Integrating with TensorFlow, Caffe, MXNet, and Theano

We are excited to announce the general availability of Graphic Processing Unit (GPU) and deep learning support on Databricks! This blog post will help users get started via a tutorial with helpful tips and resources, aimed at data scientists and engineers who need to run deep learning applications at scale.

What’s new?

Databricks now offers a simple way to leverage GPUs to power image processing, text analysis, and other machine learning tasks. Users can create GPU-enabled clusters with EC2 P2 instance types. Databricks includes pre-installed NVIDIA drivers and libraries, Apache Spark deployments configured for GPUs, and material for getting started with several popular deep learning libraries.

Our previous blog post on GPU Acceleration in Databricks provides more technical details on our GPU offering. It also contains example benchmarks showing how GPUs can be very cost-effective for machine learning, especially for the expensive computations required for deep learning.

This blog post provides a tutorial on how to get started using GPUs and deep learning in Databricks. We will walk through an example task of integrating Spark with TensorFlow in which we will deploy a Deep Neural Network to identify objects and animals in images.

Using deep learning with Apache Spark

Before diving into our tutorial, let’s discuss how users can take advantage of GPU instances and apply deep learning libraries on Databricks.
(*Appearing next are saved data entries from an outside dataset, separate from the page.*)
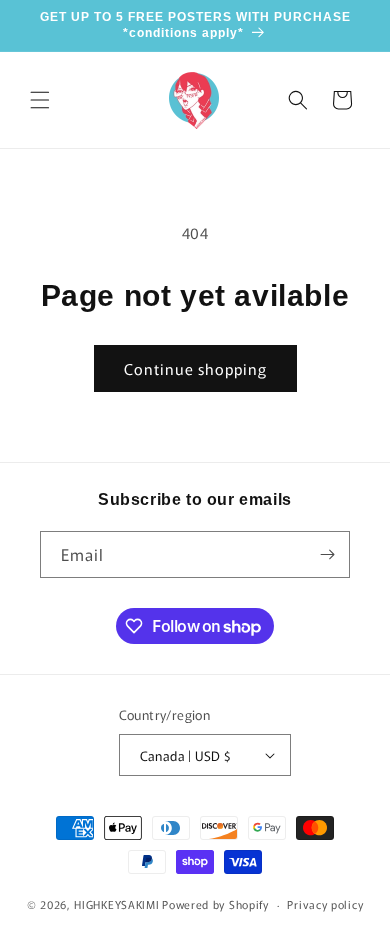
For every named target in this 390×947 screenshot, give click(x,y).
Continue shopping (195, 368)
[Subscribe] (327, 554)
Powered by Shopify (215, 904)
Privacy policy (325, 904)
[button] (40, 100)
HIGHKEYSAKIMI (116, 904)
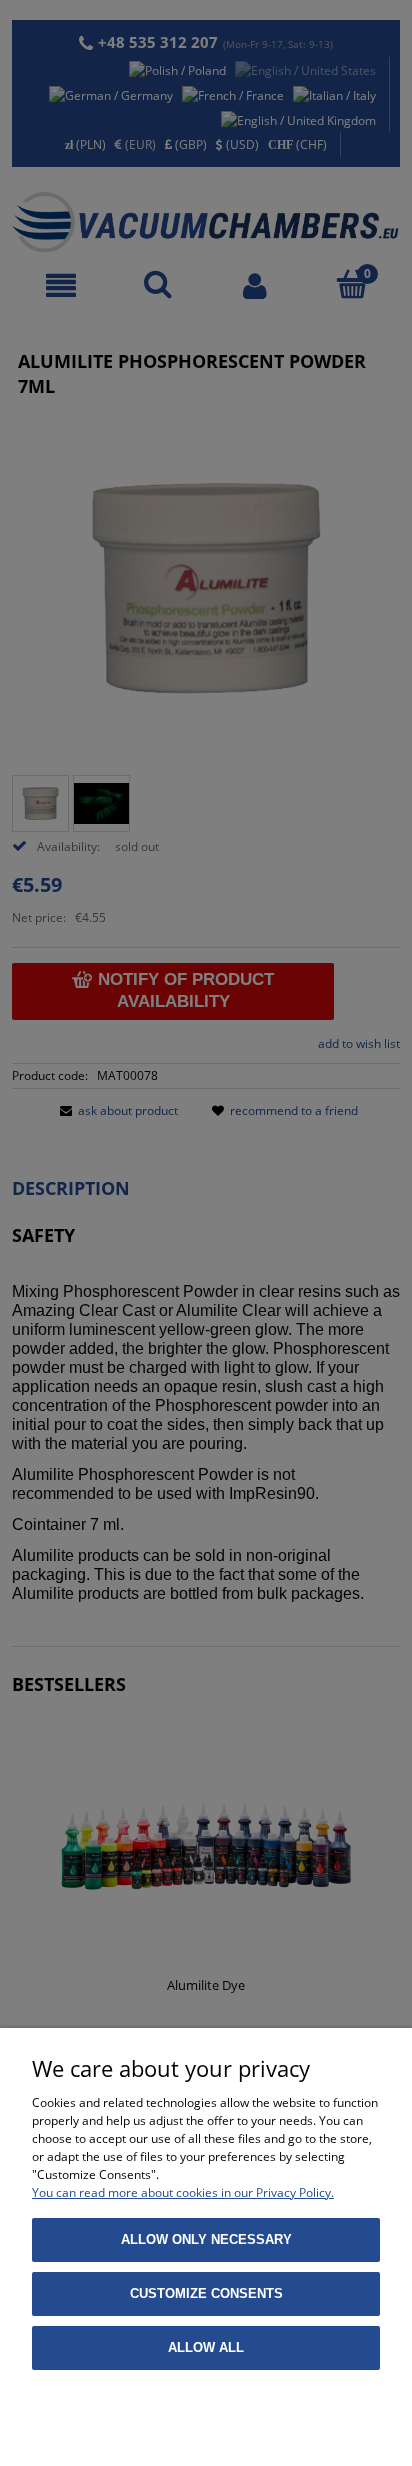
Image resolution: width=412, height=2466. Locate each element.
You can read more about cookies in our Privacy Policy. (183, 2192)
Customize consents (206, 2293)
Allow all (206, 2347)
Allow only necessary (206, 2239)
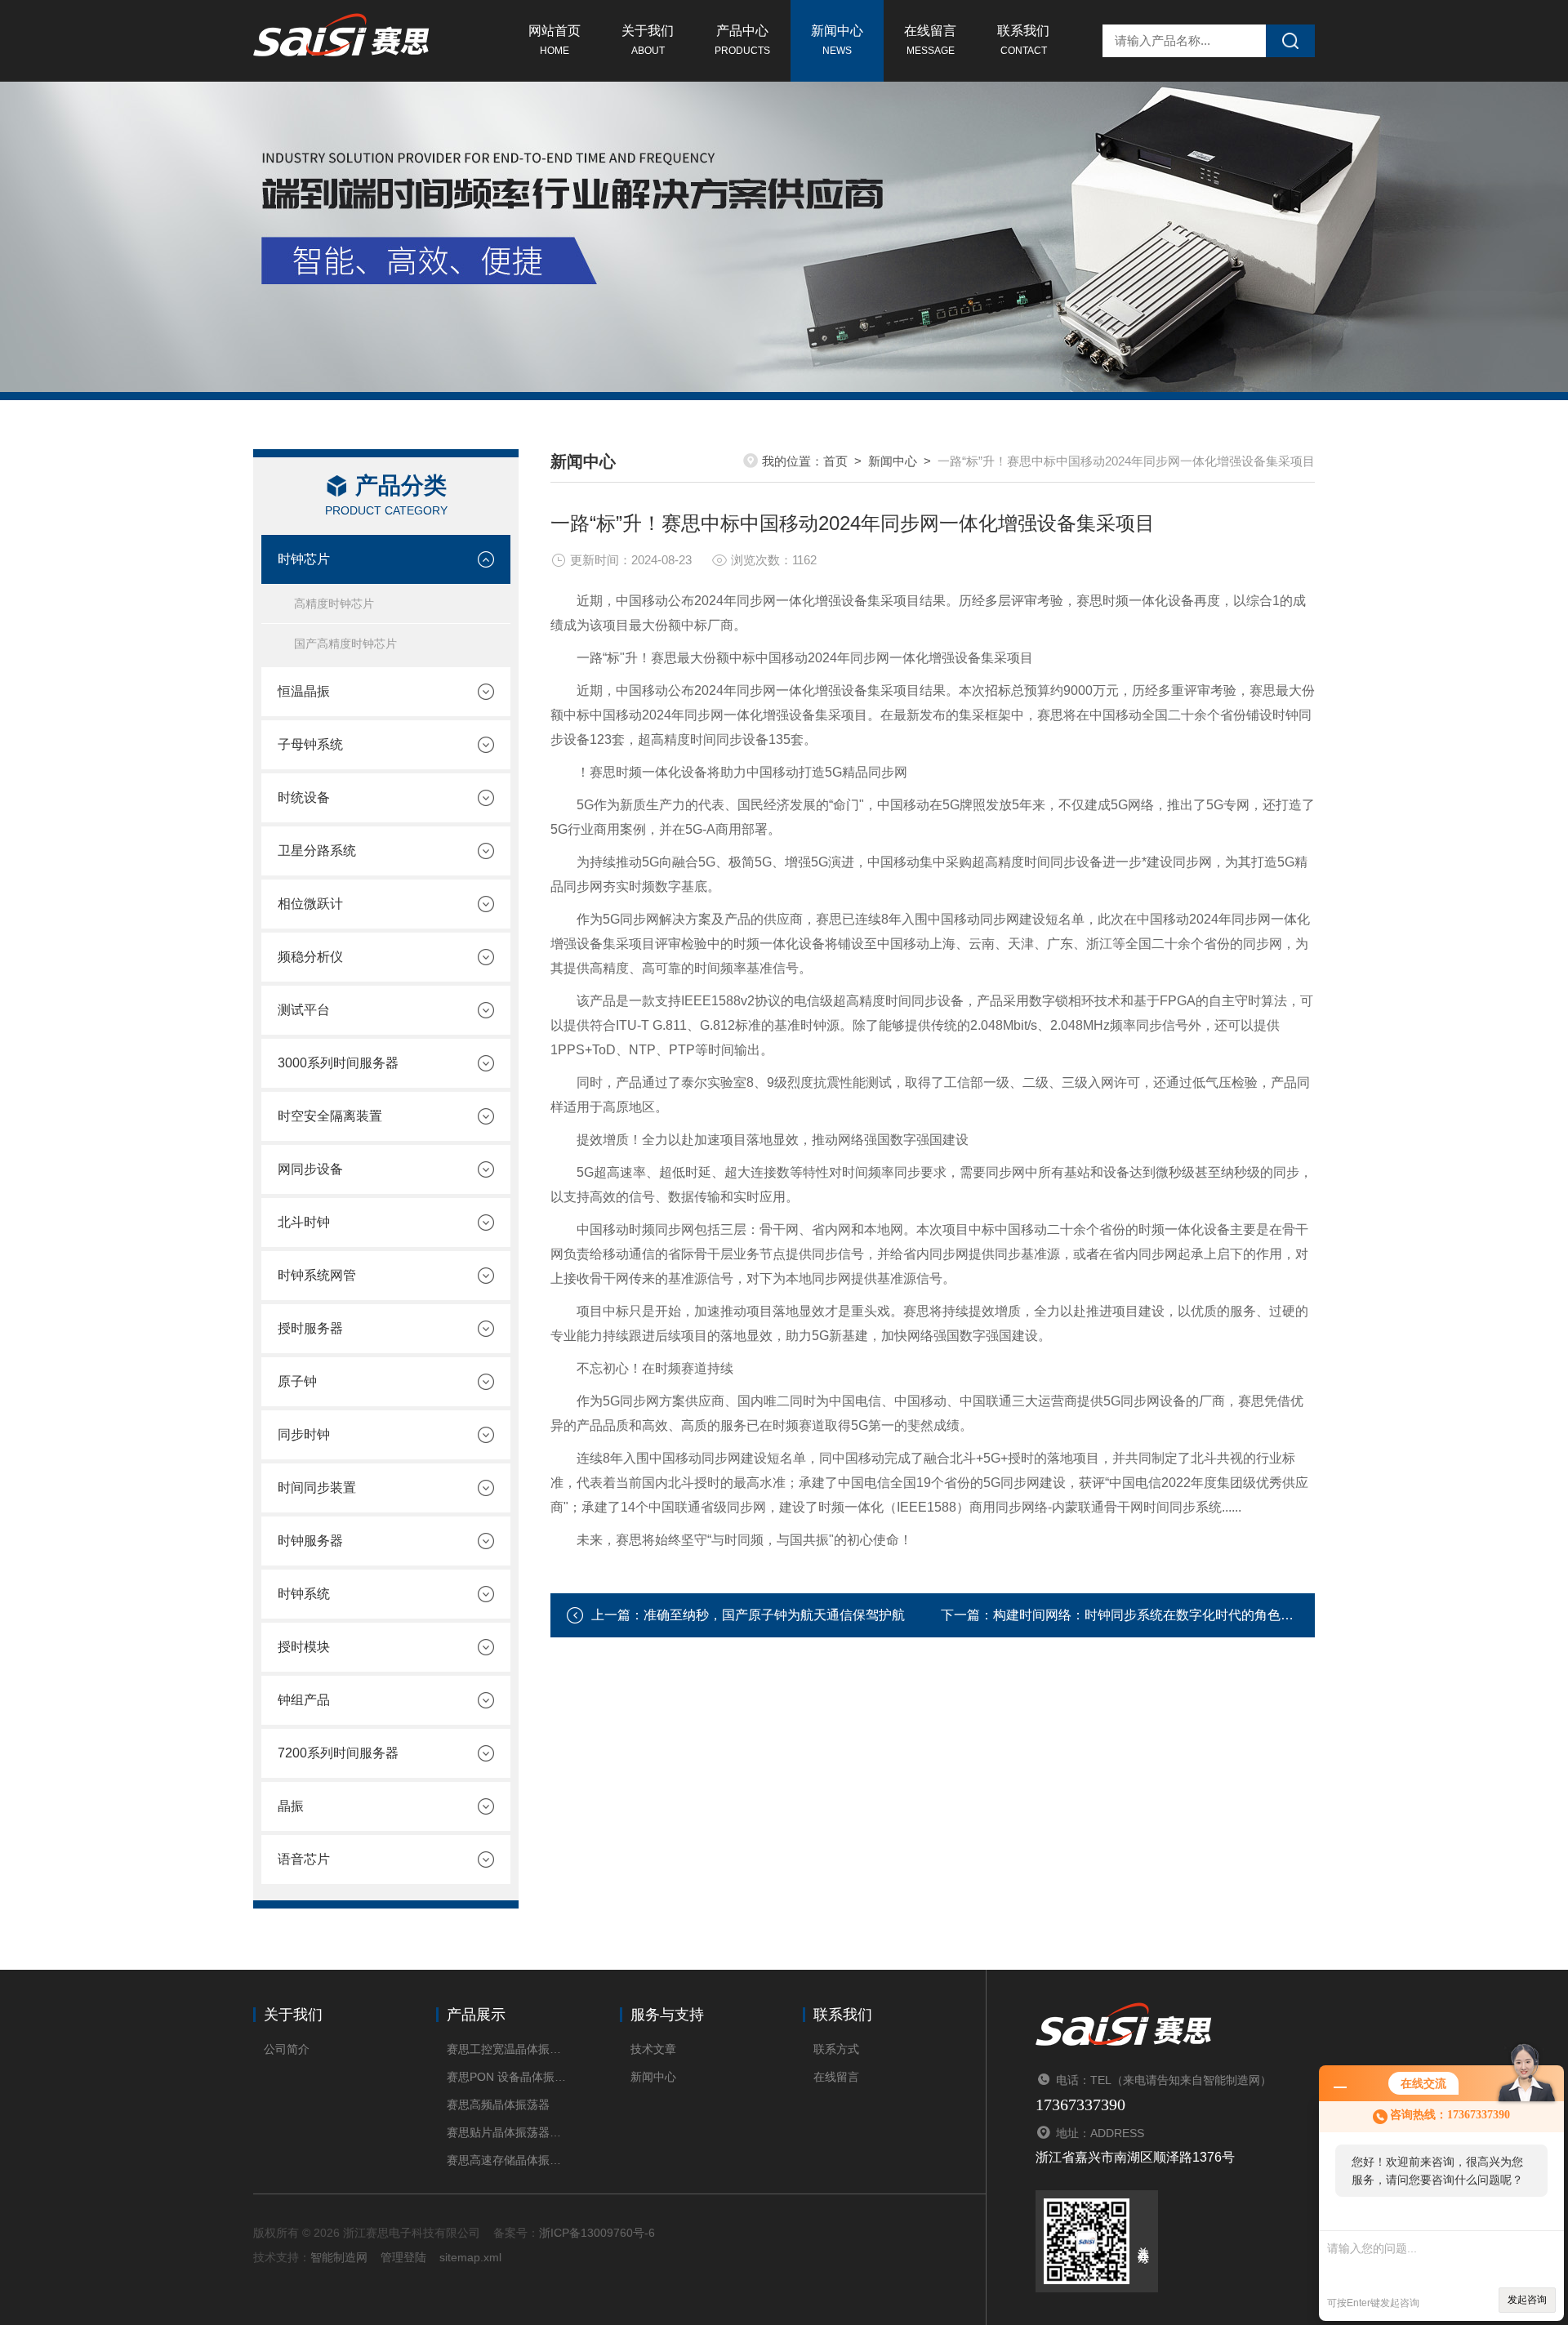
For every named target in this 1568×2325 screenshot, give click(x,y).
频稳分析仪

Common workflows include:

  • Deploying models at scale: Deploy trained models to make predictions on data stored in Spark RDDs or DataFrames. In this blog post, we will deploy the famous Inceptionmodel for computer vision.
  • Distributed model training: Use deep learning libraries like TensorFlow on each worker to test different model hyperparameters, speeding up this time-intensive task with Spark. Check out the example in our previous blog post on Deep Learning with Apache Spark and TensorFlow.
  • GPU workstation: If your data fit onto a single machine, it can be cost-effective to create a Driver-only cluster (0 Workers) and use deep learning libraries on the GPU-powered driver.

Note that deep learning does not require GPUs. These deep learning libraries will all run on CPUs, especially if used with compute-optimized instance types.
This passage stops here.